Society today has become so heavily dependent on technology that we cease to even recognize its presence anymore. Not only has it allowed for daily tasks to be completed with ease, it is also a foundational tenet around which industries build businesses—there is no shortage of demand for the latest gadgets. Before we turn all of our attention to the camera quality of the newest iPhone or the release of the Airpods Pro, however, it’s important to recognize how technology can meet more than just entertainment desires—it can also be utilized to meet needs, specifically in healthcare, and could drastically improve patient care.

 

Technologies commonly reserved for the well-off are now being repurposed from products meant to provide entertainment and attract consumers to devices with the ability to provide life-saving aid to those unable to afford or obtain it. In poor regions of Africa, the process of transporting blood to remote areas with no medical infrastructure has long proved an obstacle for medical organizations.

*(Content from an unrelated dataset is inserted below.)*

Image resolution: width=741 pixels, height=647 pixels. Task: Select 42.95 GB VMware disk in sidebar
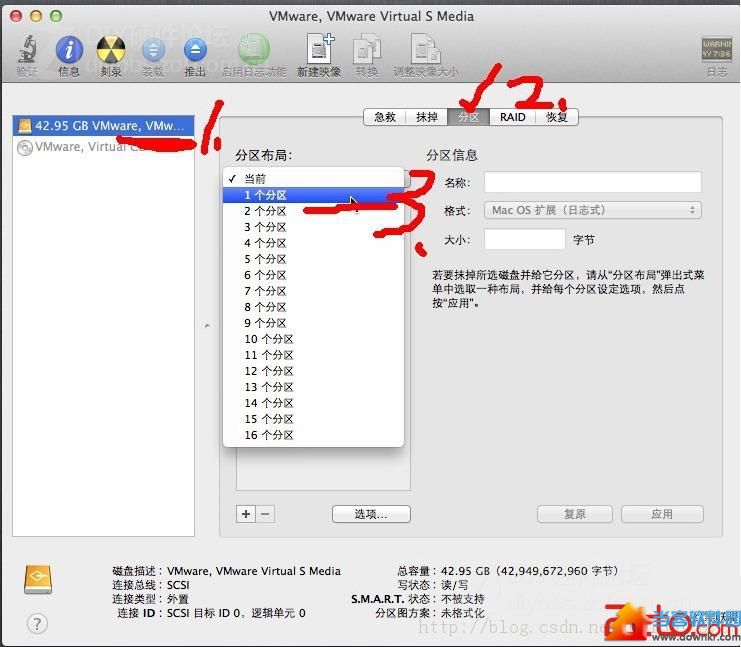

Often, roads in these areas are too underdeveloped for vehicles to enter, stopping necessary equipment from being transported.

 

This medical aid system was transformed with the development and public release of drones. Zipliner, a start-up founded in 2016 and based in California, began using drones in Rwanda to send vaccines and blood to isolated villages, having since expanded to various other regions. Organizations in South Africa are currently conducting tests of a drone service that could carry blood across the continent. Implementation of such a plan could allow the cost, time and inefficiency associated with conventional blood transportation to drop significantly. 

 

Drones are just one of the devices getting repurposed for medical purposes. Mobile phones are becoming digital doctoring devices. Just twelve years ago in Dhaka, the capital city of Bangladesh, a major cholera outbreak led to widespread and almost uncontainable infection. Poor medical services coupled with the overwhelming number of admissions to local hospitals and clinics already filled to capacity resulted in loss of life. This tragedy sparked the creation of Medic Mobile, which allows for the communication of essential medical information and treatment tips across long distances to anyone with access to a mobile phone. Providing people with a live support system and a vast collection of knowledge from real doctors right at their fingertips will not only help resolve the issue of overcrowding at treatment centers, but also provide a method by which those in remote areas without means of transportation could gain access to potentially life-saving knowledge.